That night, Seane came to my room and we each shared about our touching yet simultaneously troubling and triggering experience with Ruchira and Apne Aap. We were on our way to yet another cocktail party. Seane looked gorgeous, of course; my hair was wet, and my dress was still wadded up. As we were dashing off, I realized I hadn’t said my prayers. I ran to the bedside, fell to my knees, and lo and behold, there she was beside me, also on her knees, hands clasped together earnestly. That’s a friend, on her own path, a challenging and empathetic witness of my own. We finally made it out the door for what I hoped was our last late evening event for this trip.
The party was hosted by Vinay Rai, a huge philanthropist in India, whose Rai Foundation supports education for girls and women. Mr. Rai is an industrialist, engineer, and philosopher who is spiritually inspired to give back parts of his family’s great wealth to help lift up his nation, especially through education. The foundation’s motto is
“Manav Sewa Madhav Sewa”
—“Service of Humanity Is Service to God.” Right up my alley.
I sat on a small stage while the Rais’ well-dressed, beautifully mannered guests took slipcovered seats. Mr. Rai said nice things about Kate and me, described how his family’s education fund was endowed with $150 million to send poor girls to college, covering even their clothing, so they would blend well with wealthier students. Then I took the stage.
If do say so myself, I gave was one fired-up, kick-ass, hyperlucid, emotional, effective, come-to-Jesus-meeting of a talk. I had called Bono earlier that night just to thank him so much for having reached out to me five years ago, for getting me into this “holy mess,” as I called it. And as I was speaking, one of his great lines came to me:
This is not about charity, this is about justice
. The whole trip and especially the stories of Neelam, the orphan, and Naina, the trafficked girl in the detention home, lit a fire in me. Tonight, I would
not
back down.
I told the stories with all the passion in my soul, then I did something simply not done in Indian society: I asked the guests to give money. I knew most Indians’ spiritual practice required them to give anonymously (“the right hand should not see what the left hand gives”). But the point was to break the seal, be mavericks. And it worked. We raised $25,000 on the spot. The money was used for the nutrition camps that provided food for Neelam and others like her.
Mr. Rai retook the stage and seemed not at all perturbed by my impertinence. In fact, he made a surprise announcement: He was going to take care of all the orphans I had met on my trip and pay for their educations! What a remarkable, humbling, and rapturous answer to my searching prayer for these girls. What a priceless, indescribable gift. It seemed it would be radically life-altering for these children.
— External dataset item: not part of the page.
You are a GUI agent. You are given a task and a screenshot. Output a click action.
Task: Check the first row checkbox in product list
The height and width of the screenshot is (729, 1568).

Education is the surest way out, and tonight theirs was guaranteed.
The spectacular nature of the night was not yet over. After Mr. Rai’s announcement, I spontaneously decided to retake the podium and make a special plea to the guests. “There is a gross miscarriage of justice to which I would like to draw your attention,” I said. “I am a white American. What judge here is going to listen to me? I urge each and every citizen of India here tonight to use your voice to help Naina, a child born in a brothel, rescued by her mother, but now, insensibly, by a judge’s order, in a remand home …” and I told the story.
Before the evening was over, Mr. Rai told me that two very prominent lawyers had agreed to help Ruchira with the mother and daughter’s case. He explained that the lower courts, where this judge made the obscene ruling, are corrupt, inefficient, bothersome, mired. But in India, cases may be taken directly to the highest court in the land—which the lawyers were willing to do to reverse such a travesty of justice. I was ecstatic (and even happier when I learned that Naina was soon released and reunited with her mother).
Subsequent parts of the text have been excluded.